COGANEWS.COM | Palembang — Banyaknya respon dan tanggapan dari masyarakat tentang diduga Walikota Palembang telah melakukan pelanggaran protokol PSBB sehingga memicu kontroversi, dan masyarakat mengirimkan baju rompi berwarna oranye.
Menurut pengamat sosial Ir. Suparman Romans, terkait dengan pemberian rompi kepada pemerintah kota Palembang yakni kepada Walikota Palembang yang dianggap telah melanggar isi dari pada maklumat Kapolri. Ia mengatakan mari kita tarik permasalahannya dari awal.
Ini berawal dari adanya postingan di medsos bahwa ada kegiatan di rumah Walikota Palembang pada hari Raya Idul Fitri 1441 H yang lalu, dimana dalam Vidio tersebut terlihat ada beberapa orang berkumpul dan ada yang bernyanyi.
” Kalau ditelaah lebih seksama maka sudah lazim bila disetiap rumah orang ada fasilitas di dalamnya, apakah itu berupa peralatan olahraga, televisi, alat musik, karaoke, ataupun sarana pelengkap lainnya untuk sekedar hiburan pengisi waktu senggang. Kebetulan berkaitan dengan momen Idul Fitri di rumah pribadi pak Harnojoyo, dan alat musik orgen dimainkan,” ujar Ir. Suparman yang juga merupakan tokoh pemuda Sumatera Selatan ini, Jumat malam (29/5/2020) kepada Coganews.com.
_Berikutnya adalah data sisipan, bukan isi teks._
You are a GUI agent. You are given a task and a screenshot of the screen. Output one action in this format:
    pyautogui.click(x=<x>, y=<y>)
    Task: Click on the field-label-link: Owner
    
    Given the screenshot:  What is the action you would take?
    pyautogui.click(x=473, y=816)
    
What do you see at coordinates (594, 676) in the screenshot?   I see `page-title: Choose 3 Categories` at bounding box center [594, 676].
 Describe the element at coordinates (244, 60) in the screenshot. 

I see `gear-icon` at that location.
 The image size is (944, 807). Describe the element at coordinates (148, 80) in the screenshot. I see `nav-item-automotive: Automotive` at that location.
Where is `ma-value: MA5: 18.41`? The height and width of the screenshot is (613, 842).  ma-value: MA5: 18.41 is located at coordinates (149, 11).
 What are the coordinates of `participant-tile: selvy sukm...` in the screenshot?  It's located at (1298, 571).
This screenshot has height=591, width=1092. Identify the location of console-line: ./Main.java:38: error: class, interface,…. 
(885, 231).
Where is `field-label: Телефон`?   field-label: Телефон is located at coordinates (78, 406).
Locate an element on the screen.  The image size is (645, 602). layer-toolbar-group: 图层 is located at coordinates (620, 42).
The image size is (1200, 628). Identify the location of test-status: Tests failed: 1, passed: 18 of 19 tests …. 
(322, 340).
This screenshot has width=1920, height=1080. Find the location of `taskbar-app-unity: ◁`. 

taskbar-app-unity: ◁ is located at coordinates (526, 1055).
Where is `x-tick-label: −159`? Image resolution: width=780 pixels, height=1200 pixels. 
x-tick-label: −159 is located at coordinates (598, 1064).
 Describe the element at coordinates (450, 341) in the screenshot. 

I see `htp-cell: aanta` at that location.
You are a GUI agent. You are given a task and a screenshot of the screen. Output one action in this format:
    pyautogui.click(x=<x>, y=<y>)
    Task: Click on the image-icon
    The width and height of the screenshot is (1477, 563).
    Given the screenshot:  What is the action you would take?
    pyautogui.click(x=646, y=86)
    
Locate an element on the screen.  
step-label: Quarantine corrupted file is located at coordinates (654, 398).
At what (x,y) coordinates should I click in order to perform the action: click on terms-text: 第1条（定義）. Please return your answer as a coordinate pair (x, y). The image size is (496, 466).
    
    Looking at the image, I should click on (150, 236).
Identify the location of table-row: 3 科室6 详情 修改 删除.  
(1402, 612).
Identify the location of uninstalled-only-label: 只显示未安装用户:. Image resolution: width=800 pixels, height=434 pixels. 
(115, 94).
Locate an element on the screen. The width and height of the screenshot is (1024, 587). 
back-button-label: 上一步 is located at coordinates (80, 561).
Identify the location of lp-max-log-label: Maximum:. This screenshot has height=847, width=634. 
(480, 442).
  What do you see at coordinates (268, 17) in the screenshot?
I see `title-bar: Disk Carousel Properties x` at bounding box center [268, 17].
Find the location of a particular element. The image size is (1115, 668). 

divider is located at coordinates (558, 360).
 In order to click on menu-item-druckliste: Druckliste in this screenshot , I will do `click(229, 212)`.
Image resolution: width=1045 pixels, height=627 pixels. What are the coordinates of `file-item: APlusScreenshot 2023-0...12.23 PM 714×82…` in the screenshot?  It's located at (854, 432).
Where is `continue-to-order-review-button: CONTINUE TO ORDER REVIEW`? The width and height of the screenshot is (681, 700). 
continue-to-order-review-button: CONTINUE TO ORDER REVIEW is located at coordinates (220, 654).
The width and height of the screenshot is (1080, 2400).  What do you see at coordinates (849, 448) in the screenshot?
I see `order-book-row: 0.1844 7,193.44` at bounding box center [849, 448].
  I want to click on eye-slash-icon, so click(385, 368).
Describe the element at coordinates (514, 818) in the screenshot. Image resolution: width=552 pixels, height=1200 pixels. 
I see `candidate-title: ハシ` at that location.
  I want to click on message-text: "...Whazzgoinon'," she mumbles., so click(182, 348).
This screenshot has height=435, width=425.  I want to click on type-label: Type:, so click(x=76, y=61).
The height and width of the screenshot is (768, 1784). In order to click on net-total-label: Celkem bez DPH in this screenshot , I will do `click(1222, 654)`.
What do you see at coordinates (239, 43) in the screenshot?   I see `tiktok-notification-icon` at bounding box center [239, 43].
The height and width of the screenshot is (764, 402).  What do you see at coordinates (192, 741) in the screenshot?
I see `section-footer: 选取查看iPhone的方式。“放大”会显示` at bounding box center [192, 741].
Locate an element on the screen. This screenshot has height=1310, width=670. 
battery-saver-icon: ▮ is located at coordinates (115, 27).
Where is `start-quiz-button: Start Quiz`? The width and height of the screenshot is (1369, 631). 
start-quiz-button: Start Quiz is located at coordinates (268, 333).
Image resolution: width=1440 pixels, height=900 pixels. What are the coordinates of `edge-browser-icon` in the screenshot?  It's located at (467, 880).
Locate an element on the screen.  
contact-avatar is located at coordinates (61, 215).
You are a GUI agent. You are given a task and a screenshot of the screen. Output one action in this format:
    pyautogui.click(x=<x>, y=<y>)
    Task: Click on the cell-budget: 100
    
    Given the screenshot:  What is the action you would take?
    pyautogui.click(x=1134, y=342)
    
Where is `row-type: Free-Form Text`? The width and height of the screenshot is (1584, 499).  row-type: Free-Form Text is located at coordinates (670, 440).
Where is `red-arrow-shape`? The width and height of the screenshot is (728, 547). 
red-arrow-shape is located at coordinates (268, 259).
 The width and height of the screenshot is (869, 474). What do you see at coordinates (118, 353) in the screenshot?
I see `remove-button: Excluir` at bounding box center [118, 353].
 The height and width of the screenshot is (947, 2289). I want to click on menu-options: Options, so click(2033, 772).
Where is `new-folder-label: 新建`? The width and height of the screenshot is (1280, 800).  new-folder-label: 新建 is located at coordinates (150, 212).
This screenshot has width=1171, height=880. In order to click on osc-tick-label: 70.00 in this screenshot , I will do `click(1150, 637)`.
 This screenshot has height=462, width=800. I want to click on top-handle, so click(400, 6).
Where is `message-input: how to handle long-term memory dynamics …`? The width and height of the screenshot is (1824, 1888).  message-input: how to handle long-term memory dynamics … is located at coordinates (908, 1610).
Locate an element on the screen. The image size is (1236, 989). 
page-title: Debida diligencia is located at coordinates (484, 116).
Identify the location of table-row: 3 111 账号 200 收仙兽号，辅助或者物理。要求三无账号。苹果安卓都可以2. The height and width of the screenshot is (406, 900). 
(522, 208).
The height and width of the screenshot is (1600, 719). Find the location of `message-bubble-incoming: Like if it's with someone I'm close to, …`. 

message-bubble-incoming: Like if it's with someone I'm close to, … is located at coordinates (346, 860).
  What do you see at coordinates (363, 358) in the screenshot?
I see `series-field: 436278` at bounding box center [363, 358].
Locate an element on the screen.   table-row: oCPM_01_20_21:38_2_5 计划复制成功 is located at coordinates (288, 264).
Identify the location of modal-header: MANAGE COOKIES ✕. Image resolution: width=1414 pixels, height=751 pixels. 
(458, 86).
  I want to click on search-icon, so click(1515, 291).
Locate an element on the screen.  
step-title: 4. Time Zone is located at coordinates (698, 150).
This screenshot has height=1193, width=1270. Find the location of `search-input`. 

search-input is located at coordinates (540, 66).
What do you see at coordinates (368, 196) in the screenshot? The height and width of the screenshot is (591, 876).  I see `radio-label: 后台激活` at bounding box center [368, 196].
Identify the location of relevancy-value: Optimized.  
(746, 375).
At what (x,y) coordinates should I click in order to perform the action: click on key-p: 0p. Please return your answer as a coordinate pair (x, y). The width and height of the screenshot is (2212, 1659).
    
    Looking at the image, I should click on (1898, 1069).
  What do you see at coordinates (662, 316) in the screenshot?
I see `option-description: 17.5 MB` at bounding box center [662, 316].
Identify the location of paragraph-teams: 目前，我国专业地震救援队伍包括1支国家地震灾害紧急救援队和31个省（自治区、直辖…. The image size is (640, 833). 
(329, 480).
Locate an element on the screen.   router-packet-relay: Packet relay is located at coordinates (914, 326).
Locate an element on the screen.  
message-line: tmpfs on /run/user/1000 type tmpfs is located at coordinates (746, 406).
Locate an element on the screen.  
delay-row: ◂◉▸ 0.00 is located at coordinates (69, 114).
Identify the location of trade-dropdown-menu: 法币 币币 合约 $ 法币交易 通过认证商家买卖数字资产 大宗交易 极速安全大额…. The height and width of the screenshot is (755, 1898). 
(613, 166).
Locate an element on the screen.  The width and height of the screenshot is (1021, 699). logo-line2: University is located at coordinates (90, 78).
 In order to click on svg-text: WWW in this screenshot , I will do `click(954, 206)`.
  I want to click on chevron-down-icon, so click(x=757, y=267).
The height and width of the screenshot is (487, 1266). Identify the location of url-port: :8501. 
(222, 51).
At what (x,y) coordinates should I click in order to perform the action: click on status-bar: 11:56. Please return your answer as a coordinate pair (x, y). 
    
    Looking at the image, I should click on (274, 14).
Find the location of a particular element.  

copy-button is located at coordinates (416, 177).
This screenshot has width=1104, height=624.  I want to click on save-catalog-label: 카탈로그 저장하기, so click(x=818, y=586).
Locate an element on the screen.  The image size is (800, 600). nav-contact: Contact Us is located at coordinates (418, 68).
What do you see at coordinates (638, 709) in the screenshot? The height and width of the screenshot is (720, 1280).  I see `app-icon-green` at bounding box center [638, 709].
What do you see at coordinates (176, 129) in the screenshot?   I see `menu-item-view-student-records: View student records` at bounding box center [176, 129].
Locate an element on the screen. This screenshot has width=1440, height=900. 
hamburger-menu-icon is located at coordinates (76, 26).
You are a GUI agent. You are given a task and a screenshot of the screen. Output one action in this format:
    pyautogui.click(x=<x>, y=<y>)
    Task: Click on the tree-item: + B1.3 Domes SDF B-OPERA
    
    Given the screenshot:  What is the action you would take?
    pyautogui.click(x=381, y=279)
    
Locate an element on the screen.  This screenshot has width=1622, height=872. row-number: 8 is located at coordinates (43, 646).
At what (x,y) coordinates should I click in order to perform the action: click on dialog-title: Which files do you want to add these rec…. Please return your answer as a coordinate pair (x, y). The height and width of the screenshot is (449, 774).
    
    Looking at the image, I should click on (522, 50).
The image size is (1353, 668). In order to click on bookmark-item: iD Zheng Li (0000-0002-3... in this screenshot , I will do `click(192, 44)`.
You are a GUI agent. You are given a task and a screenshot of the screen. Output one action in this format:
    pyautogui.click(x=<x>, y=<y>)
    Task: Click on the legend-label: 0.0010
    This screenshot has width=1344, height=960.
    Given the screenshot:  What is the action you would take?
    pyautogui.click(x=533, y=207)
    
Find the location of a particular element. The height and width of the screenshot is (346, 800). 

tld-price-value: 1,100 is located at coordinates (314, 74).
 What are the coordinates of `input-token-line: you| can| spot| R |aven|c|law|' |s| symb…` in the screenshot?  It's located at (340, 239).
Ia menilai sampai disini tidak ada yang aneh. Masalah muncul tatkala ada yang memposting dan disebar di medsos dan media massa.
“Lantas muncul berita degan judul yang cukup sensasional, Open House di rumah walikota , diduga melanggar maklumat Kapolri,” katanya.
Seiring waktu bergulir dan sambung menyambung beritanya. Dalam konteks isu dugaan pelanggaran oleh walikota. “Maka saya mencoba menelaah degan hati-hati, sebelum memberikan tanggapan,”ucapnya
Ia meminta mari kita satukan persepsi dulu untuk mendefinisikan apa arti sebenarnya daripada Open House itu sendiri. “Menurut pendapat saya Open House adalah sebuah kegiatan atau acara yang diinisiasi oleh tuan rumah untuk mengajak, mengundang orang lain yang sifatnya publik masyarakat umum umtuk datang kerumahnya,”jelasnya
Ia menegaskan penyelenggaraan Open House sudah menjadi tradisi bagi para pejabat atau tokoh masyarakat di momen hari raya Idul Fitri dan Idul Adha setiap tahun, memberi kesempatan bagi para kerabat, relasi, jajaran institusi, hingga masyarakat umum untuk bertamu lebaran degan tujuan bersilaturahmi dan saling maaf memaafkan.
“Sebetulnya jika tidak ada bencana Covid 19, maka tidak akan muncul permasalahan Open House itu,” tandas pria supel yang akrap di sapa Bang Parman ini
Mungkin, lanjut Parman karena disaat ini adanya Pembatasan Sosial Berskala Besar (PSBB) dan sesuai dengan maklumat dari Kapolri untuk melarang adanya kegiatan berkumpul ataupun ada hiburan itu yang dijadikan permasalahan mereka.
“Pertanyaan apakah memang pak walikota telah membuat pemgumuman, undangan, seruan , atau pemberitahuan untuk mengadakan Open House di rumah saat Idul Fitri ?. Kalau kita mengatakan itu Open House maka harus bisa dibuktikan dengan faktual dan otentik, ada pengkondisian tersebut, baik undangan, ajakan secara tertulis, lisan maupun pesan-pesan melalui media,” jelasnya.
Ia menuturkan apakah yang hadir disitu memenuhi syarat untuk disebut masyarakat umum yang datang karena mendapat informasi bahwa ada Open House di rumah walikota. Dan lagi pula sebelum itu ada rangkaian kegiatan rapat video converence antara jajaran Pemkot dengan jajaran pemerintah provinsi.
“Jadi kita fokus saja terhadap momen-momen yang terjadi di lokasi kejadian,” beber Suparman, pengamat sosial yang juga menjabat sebagai ketua presidium Lembaga Kajian Kebijakan Publik dan Pembangunan Daerah (LKKPPD) Provinsi Sumatera Selatan.